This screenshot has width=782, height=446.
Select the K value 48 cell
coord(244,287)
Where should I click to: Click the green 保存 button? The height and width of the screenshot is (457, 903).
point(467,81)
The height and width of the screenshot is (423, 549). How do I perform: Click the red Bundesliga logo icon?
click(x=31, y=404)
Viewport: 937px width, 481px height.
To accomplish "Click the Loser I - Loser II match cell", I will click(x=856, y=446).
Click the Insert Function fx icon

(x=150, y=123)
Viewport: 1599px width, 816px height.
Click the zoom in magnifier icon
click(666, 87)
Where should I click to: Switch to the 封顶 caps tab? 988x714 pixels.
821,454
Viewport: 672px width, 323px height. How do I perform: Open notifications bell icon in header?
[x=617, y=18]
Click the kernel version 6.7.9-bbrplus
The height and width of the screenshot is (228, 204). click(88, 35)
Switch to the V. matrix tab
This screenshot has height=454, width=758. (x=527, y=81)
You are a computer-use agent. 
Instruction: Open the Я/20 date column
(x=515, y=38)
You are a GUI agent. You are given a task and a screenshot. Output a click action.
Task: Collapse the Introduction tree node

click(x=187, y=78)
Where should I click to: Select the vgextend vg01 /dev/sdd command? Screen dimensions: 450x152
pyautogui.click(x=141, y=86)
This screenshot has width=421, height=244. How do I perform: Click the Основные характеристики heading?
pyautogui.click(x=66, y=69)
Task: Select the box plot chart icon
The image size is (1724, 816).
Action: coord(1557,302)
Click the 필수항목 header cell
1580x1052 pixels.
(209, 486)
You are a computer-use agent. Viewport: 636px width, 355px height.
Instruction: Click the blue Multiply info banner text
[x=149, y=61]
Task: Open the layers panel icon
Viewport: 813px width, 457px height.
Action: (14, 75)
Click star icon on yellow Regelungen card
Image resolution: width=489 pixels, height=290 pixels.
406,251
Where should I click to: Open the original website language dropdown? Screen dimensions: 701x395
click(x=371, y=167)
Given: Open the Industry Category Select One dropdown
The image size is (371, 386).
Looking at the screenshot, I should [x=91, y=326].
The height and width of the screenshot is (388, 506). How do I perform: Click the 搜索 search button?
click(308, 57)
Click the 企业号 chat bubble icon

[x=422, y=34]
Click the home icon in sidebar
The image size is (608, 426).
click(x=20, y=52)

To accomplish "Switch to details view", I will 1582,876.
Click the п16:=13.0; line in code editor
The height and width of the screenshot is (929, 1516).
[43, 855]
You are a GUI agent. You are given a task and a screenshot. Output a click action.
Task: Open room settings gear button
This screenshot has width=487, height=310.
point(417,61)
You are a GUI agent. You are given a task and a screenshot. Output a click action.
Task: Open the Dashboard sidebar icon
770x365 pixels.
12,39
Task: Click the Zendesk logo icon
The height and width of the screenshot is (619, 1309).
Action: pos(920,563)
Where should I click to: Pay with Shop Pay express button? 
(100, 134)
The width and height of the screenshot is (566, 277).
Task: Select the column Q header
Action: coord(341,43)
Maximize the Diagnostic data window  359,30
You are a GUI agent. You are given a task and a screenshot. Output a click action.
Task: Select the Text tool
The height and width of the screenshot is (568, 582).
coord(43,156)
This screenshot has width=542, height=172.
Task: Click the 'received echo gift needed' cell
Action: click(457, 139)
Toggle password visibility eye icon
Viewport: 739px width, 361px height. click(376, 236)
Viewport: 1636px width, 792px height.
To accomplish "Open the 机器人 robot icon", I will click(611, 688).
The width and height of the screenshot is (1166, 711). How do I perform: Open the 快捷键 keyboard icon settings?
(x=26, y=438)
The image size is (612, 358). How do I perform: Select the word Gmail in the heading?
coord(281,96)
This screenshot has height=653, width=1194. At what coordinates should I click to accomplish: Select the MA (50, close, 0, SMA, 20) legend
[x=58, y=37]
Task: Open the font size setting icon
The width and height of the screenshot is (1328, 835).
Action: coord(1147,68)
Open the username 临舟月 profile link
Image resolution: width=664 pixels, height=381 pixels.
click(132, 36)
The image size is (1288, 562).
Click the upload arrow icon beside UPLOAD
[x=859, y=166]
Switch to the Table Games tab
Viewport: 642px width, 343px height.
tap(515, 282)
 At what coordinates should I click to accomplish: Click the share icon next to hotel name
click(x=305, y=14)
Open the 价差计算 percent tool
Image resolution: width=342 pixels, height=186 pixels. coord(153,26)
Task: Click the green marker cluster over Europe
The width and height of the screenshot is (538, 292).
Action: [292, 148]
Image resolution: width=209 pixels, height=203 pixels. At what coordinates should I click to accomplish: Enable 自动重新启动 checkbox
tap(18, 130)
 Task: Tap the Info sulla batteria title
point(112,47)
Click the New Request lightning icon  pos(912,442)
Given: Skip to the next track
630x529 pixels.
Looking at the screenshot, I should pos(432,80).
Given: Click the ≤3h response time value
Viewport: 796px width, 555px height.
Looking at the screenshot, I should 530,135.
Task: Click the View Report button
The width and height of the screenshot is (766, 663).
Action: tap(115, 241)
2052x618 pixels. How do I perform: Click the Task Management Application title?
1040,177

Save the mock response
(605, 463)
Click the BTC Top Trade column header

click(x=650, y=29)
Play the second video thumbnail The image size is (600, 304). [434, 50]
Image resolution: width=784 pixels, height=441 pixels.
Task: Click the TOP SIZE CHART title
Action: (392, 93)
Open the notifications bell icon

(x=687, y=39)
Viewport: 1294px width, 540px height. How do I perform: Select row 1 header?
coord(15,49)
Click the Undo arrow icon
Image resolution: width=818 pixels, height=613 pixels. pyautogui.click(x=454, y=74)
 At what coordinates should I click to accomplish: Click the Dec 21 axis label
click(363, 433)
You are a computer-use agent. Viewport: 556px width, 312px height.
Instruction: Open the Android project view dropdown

_____

STATED EXERCISE
Copy all of the lines above word for word, without changing anything.

TASK RESULT
This screenshot has width=782, height=446.
Select the K value 48 cell
coord(244,287)
Where should I click to: Click the green 保存 button? The height and width of the screenshot is (457, 903).
point(467,81)
The height and width of the screenshot is (423, 549). How do I perform: Click the red Bundesliga logo icon?
click(x=31, y=404)
Viewport: 937px width, 481px height.
To accomplish "Click the Loser I - Loser II match cell", I will click(x=856, y=446).
Click the Insert Function fx icon

(x=150, y=123)
Viewport: 1599px width, 816px height.
Click the zoom in magnifier icon
click(666, 87)
Where should I click to: Switch to the 封顶 caps tab? 988x714 pixels.
821,454
Viewport: 672px width, 323px height. How do I perform: Open notifications bell icon in header?
[x=617, y=18]
Click the kernel version 6.7.9-bbrplus
The height and width of the screenshot is (228, 204). click(88, 35)
Switch to the V. matrix tab
This screenshot has height=454, width=758. (x=527, y=81)
You are a computer-use agent. 
Instruction: Open the Я/20 date column
(x=515, y=38)
You are a GUI agent. You are given a task and a screenshot. Output a click action.
Task: Collapse the Introduction tree node

click(x=187, y=78)
Where should I click to: Select the vgextend vg01 /dev/sdd command? Screen dimensions: 450x152
pyautogui.click(x=141, y=86)
This screenshot has width=421, height=244. How do I perform: Click the Основные характеристики heading?
pyautogui.click(x=66, y=69)
Task: Select the box plot chart icon
The image size is (1724, 816).
Action: coord(1557,302)
Click the 필수항목 header cell
1580x1052 pixels.
(209, 486)
You are a computer-use agent. Viewport: 636px width, 355px height.
Instruction: Click the blue Multiply info banner text
[x=149, y=61]
Task: Open the layers panel icon
Viewport: 813px width, 457px height.
Action: (14, 75)
Click star icon on yellow Regelungen card
Image resolution: width=489 pixels, height=290 pixels.
406,251
Where should I click to: Open the original website language dropdown? Screen dimensions: 701x395
click(x=371, y=167)
Given: Open the Industry Category Select One dropdown
The image size is (371, 386).
Looking at the screenshot, I should [x=91, y=326].
The height and width of the screenshot is (388, 506). How do I perform: Click the 搜索 search button?
click(308, 57)
Click the 企业号 chat bubble icon

[x=422, y=34]
Click the home icon in sidebar
The image size is (608, 426).
click(x=20, y=52)

To accomplish "Switch to details view", I will 1582,876.
Click the п16:=13.0; line in code editor
The height and width of the screenshot is (929, 1516).
[43, 855]
You are a GUI agent. You are given a task and a screenshot. Output a click action.
Task: Open room settings gear button
This screenshot has width=487, height=310.
point(417,61)
You are a GUI agent. You are given a task and a screenshot. Output a click action.
Task: Open the Dashboard sidebar icon
770x365 pixels.
12,39
Task: Click the Zendesk logo icon
The height and width of the screenshot is (619, 1309).
Action: pos(920,563)
Where should I click to: Pay with Shop Pay express button? 
(100, 134)
The width and height of the screenshot is (566, 277).
Task: Select the column Q header
Action: coord(341,43)
Maximize the Diagnostic data window  359,30
You are a GUI agent. You are given a task and a screenshot. Output a click action.
Task: Select the Text tool
The height and width of the screenshot is (568, 582).
coord(43,156)
This screenshot has width=542, height=172.
Task: Click the 'received echo gift needed' cell
Action: click(457, 139)
Toggle password visibility eye icon
Viewport: 739px width, 361px height. click(376, 236)
Viewport: 1636px width, 792px height.
To accomplish "Open the 机器人 robot icon", I will click(611, 688).
The width and height of the screenshot is (1166, 711). How do I perform: Open the 快捷键 keyboard icon settings?
(x=26, y=438)
The image size is (612, 358). How do I perform: Select the word Gmail in the heading?
coord(281,96)
This screenshot has height=653, width=1194. At what coordinates should I click to accomplish: Select the MA (50, close, 0, SMA, 20) legend
[x=58, y=37]
Task: Open the font size setting icon
The width and height of the screenshot is (1328, 835).
Action: coord(1147,68)
Open the username 临舟月 profile link
Image resolution: width=664 pixels, height=381 pixels.
click(132, 36)
The image size is (1288, 562).
Click the upload arrow icon beside UPLOAD
[x=859, y=166]
Switch to the Table Games tab
Viewport: 642px width, 343px height.
tap(515, 282)
 At what coordinates should I click to accomplish: Click the share icon next to hotel name
click(x=305, y=14)
Open the 价差计算 percent tool
Image resolution: width=342 pixels, height=186 pixels. coord(153,26)
Task: Click the green marker cluster over Europe
The width and height of the screenshot is (538, 292).
Action: [292, 148]
Image resolution: width=209 pixels, height=203 pixels. At what coordinates should I click to accomplish: Enable 自动重新启动 checkbox
tap(18, 130)
 Task: Tap the Info sulla batteria title
point(112,47)
Click the New Request lightning icon  pos(912,442)
Given: Skip to the next track
630x529 pixels.
Looking at the screenshot, I should pos(432,80).
Given: Click the ≤3h response time value
Viewport: 796px width, 555px height.
Looking at the screenshot, I should 530,135.
Task: Click the View Report button
The width and height of the screenshot is (766, 663).
Action: tap(115, 241)
2052x618 pixels. How do I perform: Click the Task Management Application title?
1040,177

Save the mock response
(605, 463)
Click the BTC Top Trade column header

click(x=650, y=29)
Play the second video thumbnail The image size is (600, 304). [434, 50]
Image resolution: width=784 pixels, height=441 pixels.
Task: Click the TOP SIZE CHART title
Action: (392, 93)
Open the notifications bell icon

(x=687, y=39)
Viewport: 1294px width, 540px height. How do I perform: Select row 1 header?
coord(15,49)
Click the Undo arrow icon
Image resolution: width=818 pixels, height=613 pixels. pyautogui.click(x=454, y=74)
 At what coordinates should I click to accomplish: Click the Dec 21 axis label
click(363, 433)
You are a computer-use agent. Viewport: 556px width, 312px height.
Instruction: Open the Android project view dropdown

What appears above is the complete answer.